The results presented herein are analyzed in terms of unconfined compressive (UC) testing.
The use of the UC test was selected to allow for a rapid screening of a variety of different stabilizers and soil types. It is well recognized that other texts such as CBR (California Bearing Ratio) triaxial (confined and unconfined), resilient modulus, and cyclic wet-dry testing are valid tests when considering performance of the stabilized soils. However, the purpose of this work is to demonstrate the differences between emulsion types and to recognize that the emulsions impart significant ductility to the stabilized soils. Hence, the date are analyzed in terms of both unconfined compressive strength (UCS) and toughness.
Emulsions represent a huge commercial industry, ranging in applications from food and cosmetics to paints and road construction . Stabilization of soils using asphalt emulsions has been widely applied and is often employed with recycling equipment to perform “cold-mix” recycling to rehabilitate deteriorated pavements. Polymer emulsions are a class of materials in which the polymer is generally manufactured in the emulsion state. They represent a wide-range of materials from styrene-butadiene random copolymers (synthetic rubber) to polyvinyl chloride (PVC) and many types of acrylic-based polymers employed in paints. Emulsions are a very useful technology in that they often do not require a solvent carrier, are easily cleaned up using water/detergent, and, for many polymers, do not pose an environmental concern when used in bulk.

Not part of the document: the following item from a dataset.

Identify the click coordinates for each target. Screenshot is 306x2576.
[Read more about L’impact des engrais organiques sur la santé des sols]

Polymer emulsions can have a wide range of properties. The emulsions ionic state may be anionic, cationic, or non-ionic. It may be acidic, basic, or neutral pH and the solids content may vary. A typical polymer emulsion contains approximately 40-45% polymer, 1-2% emulsifier with the balance being potable water. The polymer may also be highly variable in its chemistry (i.e. styrene-butadiene or polyethylene-vinyl acetate), molecular weight, degree of branching, side-chain size and composition, etc. Typically, a polymer for soil stabilization should have excellent physical properties such as high tensile, flexural, and compressive strengths, good adhesion to soil particles, and high resistance to water, chemical, and ultraviolet effects. Most of the polymer products touted for soil stabilization are vinyl acetate or acrylic-based copolymers.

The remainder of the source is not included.